Your Identity Will Bloom, Not Disappear, When You Retire.

By Karen and Erica

If you are like us, your identity was closely tied to your work. Of course we had other roles, like partner or mother, but our work took a lot of time, we loved our jobs, and our careers were a key part of who we were. We proudly identified ourselves as lawyers at the firms where we worked.

Once we retired, we could no longer identify ourselves in the same way, of course. So what could we say about who we were? How, indeed, should we think about ourselves now that we had no job?

We could say we had been lawyers at XYZ firm for forty years and had now retired—and that is what we did say, at first. But saying that did not make us feel good. We had never been has-beens, and we did not want to start now. But who were we now? We had been independent career women. Now that we weren't, who were we? What was our purpose in life?

It took us a while to figure out that we were the women we had been before we retired. We had just entered a new stage, and we needed to do some work to figure out the form of that new stage.

Our forty years of practice had not been erased. We still had skills and experience. We still had had decades of problem-solving and consensus-building. We were not the newbies we had been when we entered the workforce—we had succeeded in our profession and we were ready for the next challenge, which we very much hoped would allow us to use what we had learned.

But still.
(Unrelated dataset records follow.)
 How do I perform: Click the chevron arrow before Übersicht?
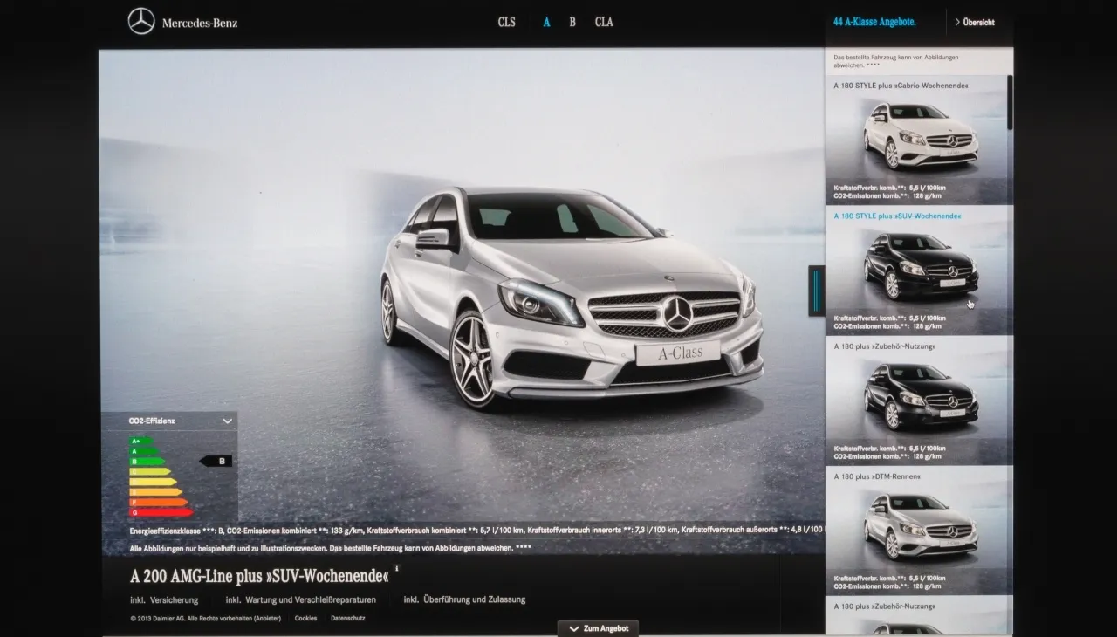pos(957,22)
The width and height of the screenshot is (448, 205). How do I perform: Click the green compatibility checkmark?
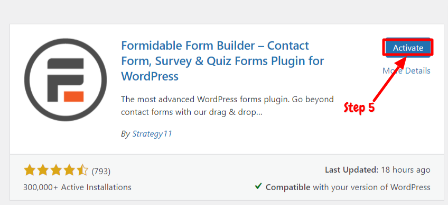tap(258, 186)
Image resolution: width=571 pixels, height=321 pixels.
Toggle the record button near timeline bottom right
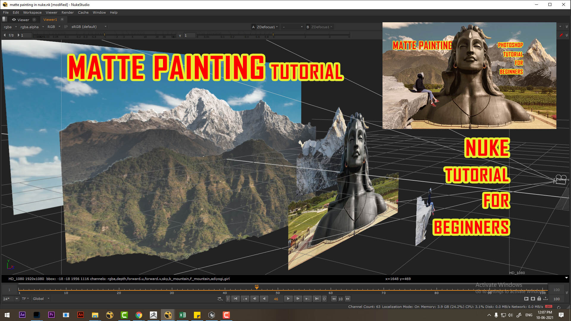533,299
What do you say when someone asks what you do? That’s hard. We learned to say—we retired from the practice of law and we are taking a break while we figure out the next step. Now, of course, we say that we are advocates for retired career women and we run a website and other endeavors directed to that end. But even before Lustre was fully birthed, we realized that if we told people we were on the way to a new idea, we actually began to see our identity in its future form emerging from the mist.

So yes, your employment status changes when you retire, but you really are who you were, only more so. Your career will be the foundation for whatever is next, and to the extent your identity was based on your job your new identity will be based on the same foundation. Your working life is a springboard, allowing you to jump high and land in a fascinating new place.

Your identity will be be what it always was, only more layered and complex. You are not so defined by your career that you lose your identity when you retire. You are no longer a practicing lawyer/doctor/engineer/teacher/nurse, but you are a woman who will use that experience for something innovative.

Your new identity will be just like your old one, just more so.